Excerpt:
------------------------------------------------

One predictable result of this trend is an obesity rate that’s poised to top 40 percent and that already costs the nation hundreds of billions of dollars in additional healthcare expenditures. The other result is that the super-size campaign has become a victim of its own success. Indeed, food companies are coming to realize that, in terms of per-meal product sales, they are quickly approaching the point where the human body simply cannot — or will not — accommodate any more calories in a single sitting. That has left Big Food fretting about a profit-making path forward, and that’s where the innovators at Yum! Brands come in.
Known for ignoring public health concerns and pioneering weapons-grade junk food, this conglomerate’s subsidiaries have most recently given us the cheeseburger-stuffed pizza (Pizza Hut), the Dorito-shelled taco (Taco Bell), and the “Double Down” (KFC) — a bacon and cheese sandwich that replaces bread with slabs of deep-fried chicken. So it should come as no surprise that with the three meals hitting their caloric max-out point, Yum! Brands has been leading the effort to add a whole new gorging session to America’s daily schedule.

------------------------------------------------

Information supplied:
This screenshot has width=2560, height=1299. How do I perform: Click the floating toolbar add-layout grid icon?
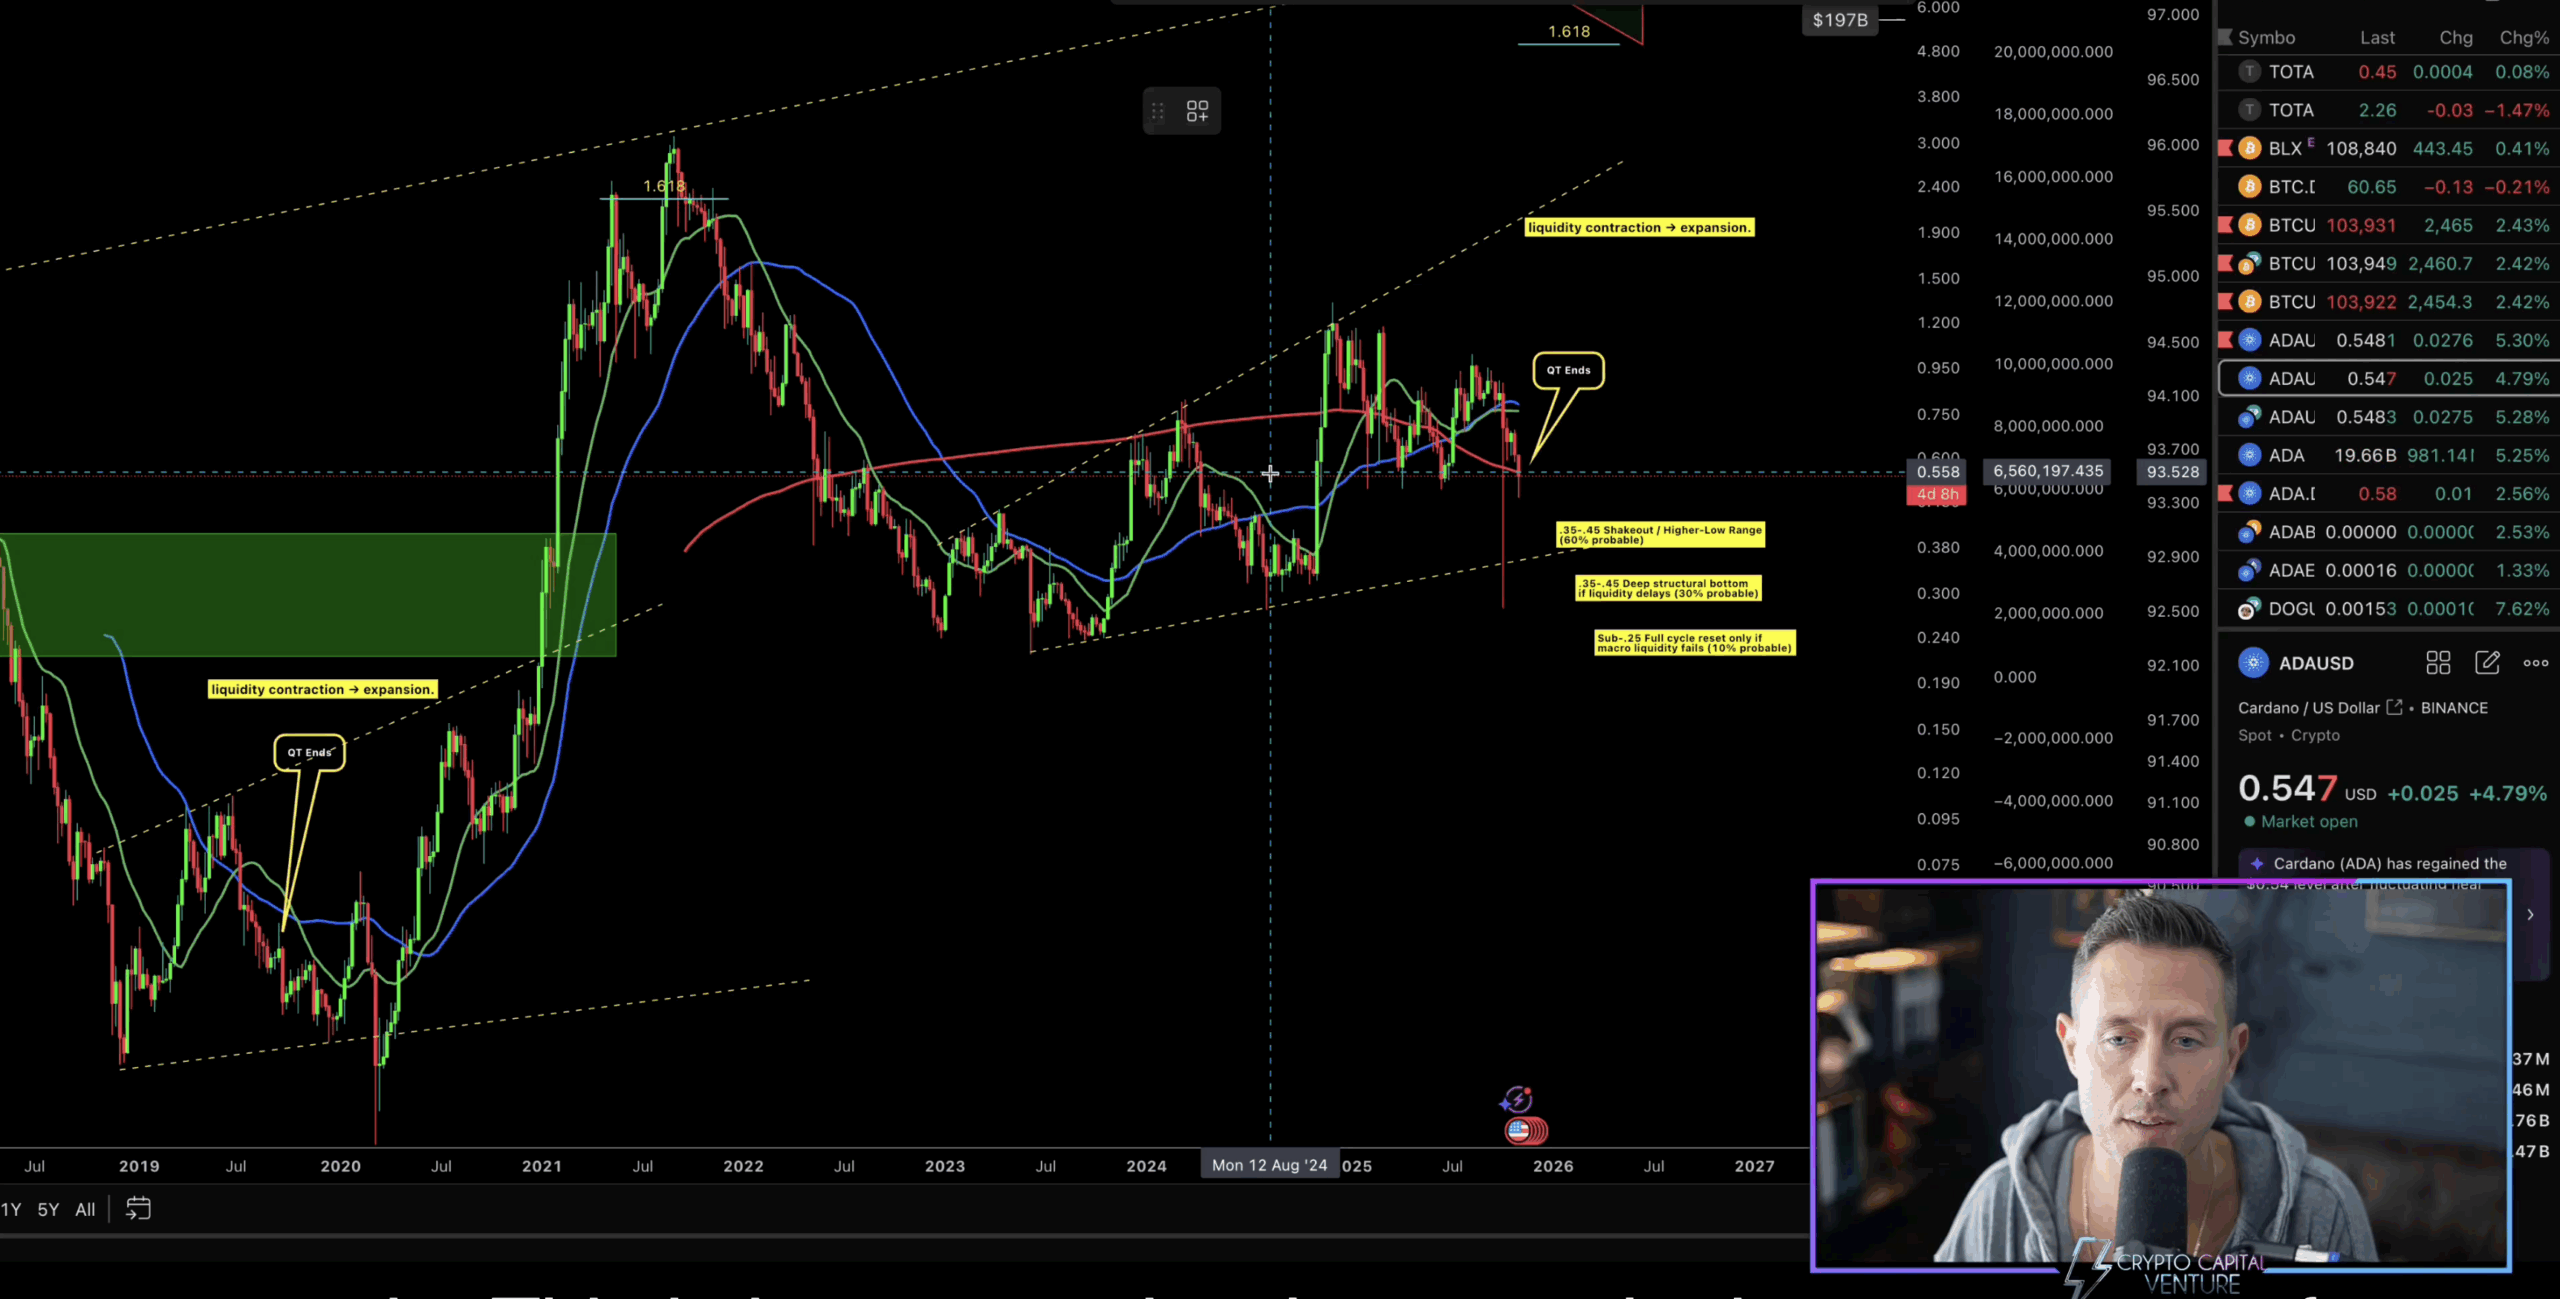click(x=1197, y=111)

------------------------------------------------

Instructions to follow: Decide whether each statement agrees with the excerpt on fast food. For each one, answer yes or no and quote the words from the excerpt that settle it. (a) The obesity rate is expected to rise above 40 percent. (b) The "Double Down" is sold by Taco Bell. (c) The "Double Down" uses fried chicken in place of bread.

The answer:
(a) Yes: "an obesity rate that’s poised to top 40 percent"
(b) No: "the “Double Down” (KFC)"
(c) Yes: "replaces bread with slabs of deep-fried chicken"